I think there is something else going on you didn't consider:
--dereference affect the referent of each symbolic link (this is
the default), rather than the symbolic link itself
The -H option does not affect 'foo/baz' (or the target it references),
but only the command line arg 'foo'. So the test case for -H is:
$ mkdir bar bar/baz
$ ln -s bar foo
$ sudo chown --verbose --recursive -H root foo
changed ownership of 'foo/baz' from berny to root
changed ownership of 'foo' from berny to root
$ find . -ls
4014266 4 drwxr-xr-x 3 berny users 4096 Dec 20 21:50 .

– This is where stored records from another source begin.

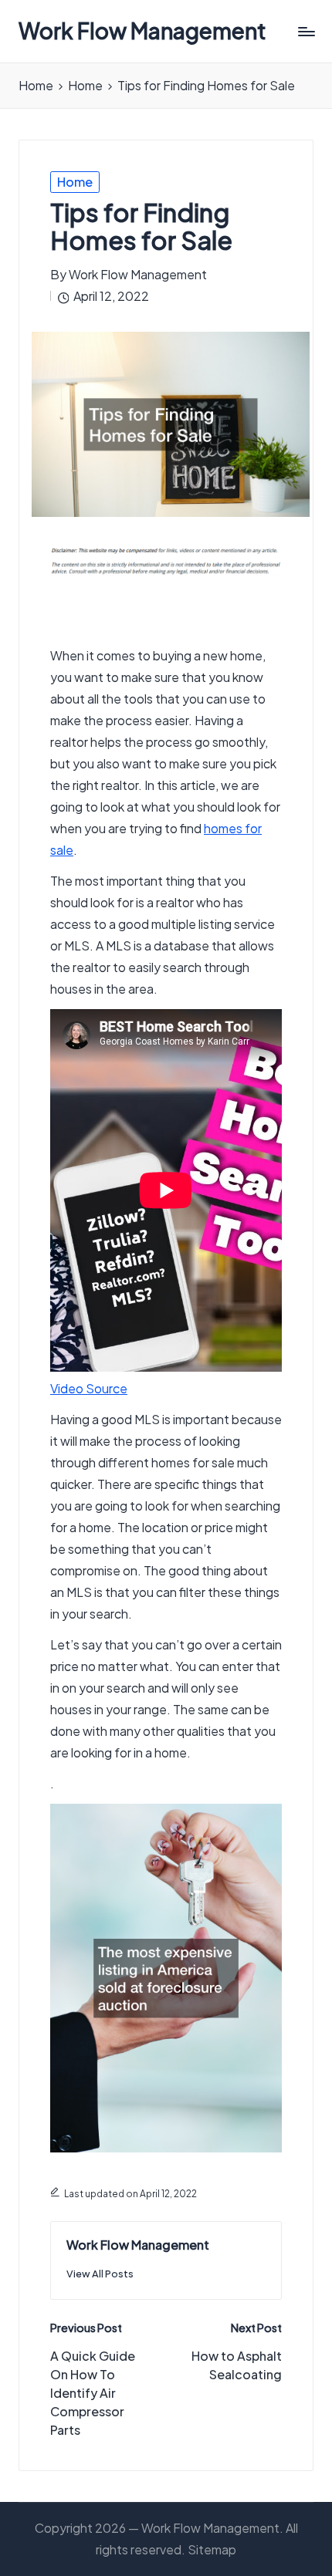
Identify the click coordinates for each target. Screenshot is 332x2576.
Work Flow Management (142, 31)
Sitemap (212, 2549)
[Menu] (305, 31)
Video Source (88, 1388)
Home (75, 182)
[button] (100, 2274)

4014269 4 drwxr-xr-x 3 root users 4096 Dec 20 21:50 ./bar
4014271 4 drwxr-xr-x 2 root users 4096 Dec 20 21:50
./bar/baz
4014272 0 lrwxrwxrwx 1 berny users 3 Dec 20 21:50 ./foo
-> bar
Without -H, chown would not dereference 'foo', and change the ownership of
the symlink (on systems which support this):
$ sudo chown --verbose --recursive root foo
changed ownership of 'foo' from berny to root
$ find . -ls
4014266 4 drwxr-xr-x 3 berny users 4096 Dec 20 21:51 .

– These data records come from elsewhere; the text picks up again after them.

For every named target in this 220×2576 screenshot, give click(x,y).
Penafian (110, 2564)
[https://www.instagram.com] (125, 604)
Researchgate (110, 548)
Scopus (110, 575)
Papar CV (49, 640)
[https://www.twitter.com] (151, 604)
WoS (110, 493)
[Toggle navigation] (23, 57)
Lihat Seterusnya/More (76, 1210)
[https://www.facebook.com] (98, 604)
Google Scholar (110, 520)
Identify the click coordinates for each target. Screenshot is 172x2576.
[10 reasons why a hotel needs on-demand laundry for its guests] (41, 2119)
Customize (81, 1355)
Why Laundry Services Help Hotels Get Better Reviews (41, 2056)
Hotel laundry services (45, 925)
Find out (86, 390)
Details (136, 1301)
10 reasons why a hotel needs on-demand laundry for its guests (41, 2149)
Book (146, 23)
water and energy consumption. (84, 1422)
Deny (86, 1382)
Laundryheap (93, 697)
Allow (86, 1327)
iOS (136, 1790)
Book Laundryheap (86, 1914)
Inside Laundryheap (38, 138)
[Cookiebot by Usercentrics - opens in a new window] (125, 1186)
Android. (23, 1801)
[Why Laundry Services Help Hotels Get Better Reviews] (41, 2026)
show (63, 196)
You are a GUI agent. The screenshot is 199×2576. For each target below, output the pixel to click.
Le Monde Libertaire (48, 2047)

4014269 4 drwxr-xr-x 3 berny users 4096 Dec 20 21:51 ./bar
4014271 4 drwxr-xr-x 2 berny users 4096 Dec 20 21:51
./bar/baz
4014272 0 lrwxrwxrwx 1 root users 3 Dec 20 21:51 ./foo
-> bar
Thus, I think this not a bug in chmod or the documentation, but in the
your expectations. Therefore, I'm marking this as not-a-bug in our bug
tracker. Of course, you are welcome to continue the discussion, and if
needed we can reopen this issue at a later point.